_EXERCISE_. Print only what runs from the line that includes "Where should I click to: Focus" to the end of the listing, word for word, and do not include any pictures.

== Segment start ==

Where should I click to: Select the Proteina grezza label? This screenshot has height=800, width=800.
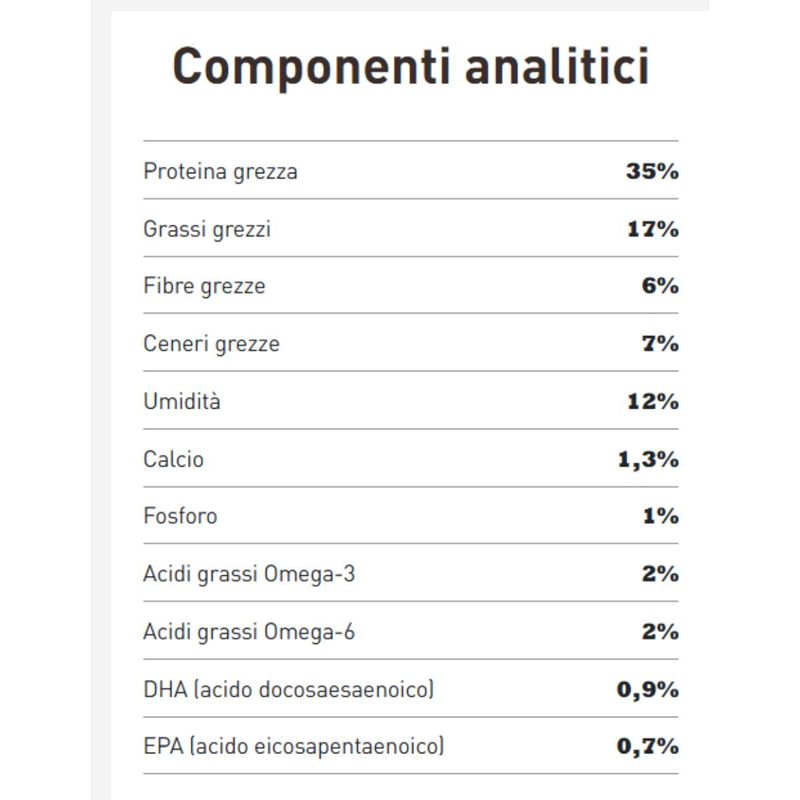pyautogui.click(x=220, y=171)
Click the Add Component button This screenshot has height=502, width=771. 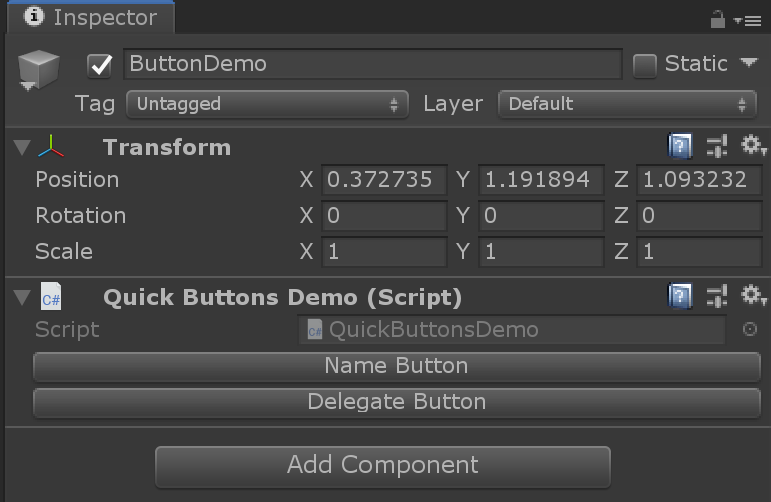point(382,465)
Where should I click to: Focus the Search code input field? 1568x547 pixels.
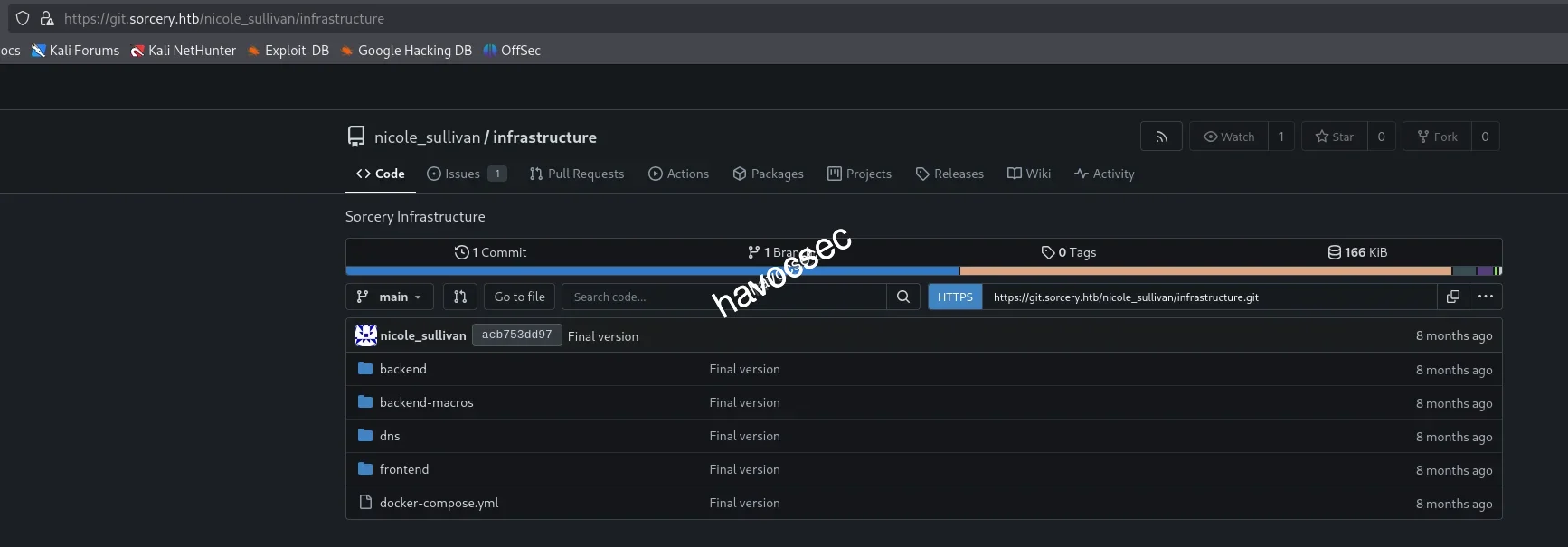(x=723, y=297)
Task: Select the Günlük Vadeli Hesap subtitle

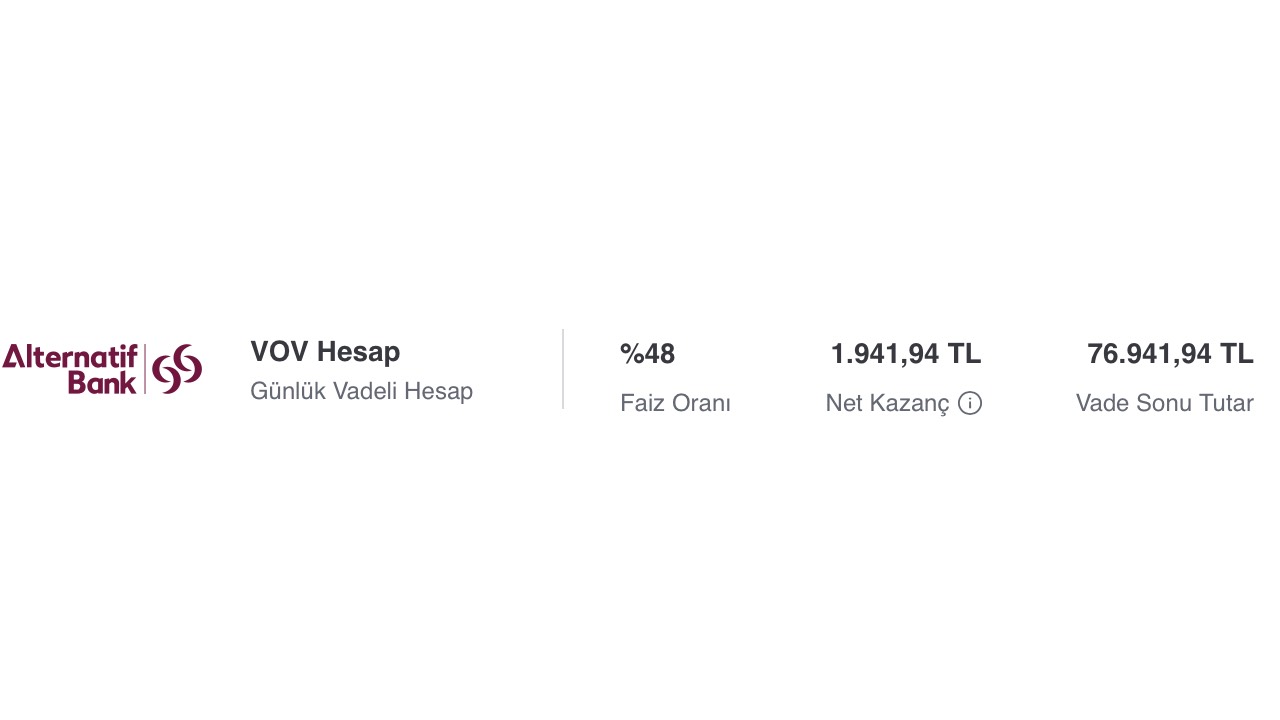Action: coord(361,391)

== Segment end ==

_ANSWER BELOW_.
Where should I click to: Focus the Search code input field? 1568x547 pixels.
(x=723, y=297)
Task: Select the Günlük Vadeli Hesap subtitle

Action: coord(361,391)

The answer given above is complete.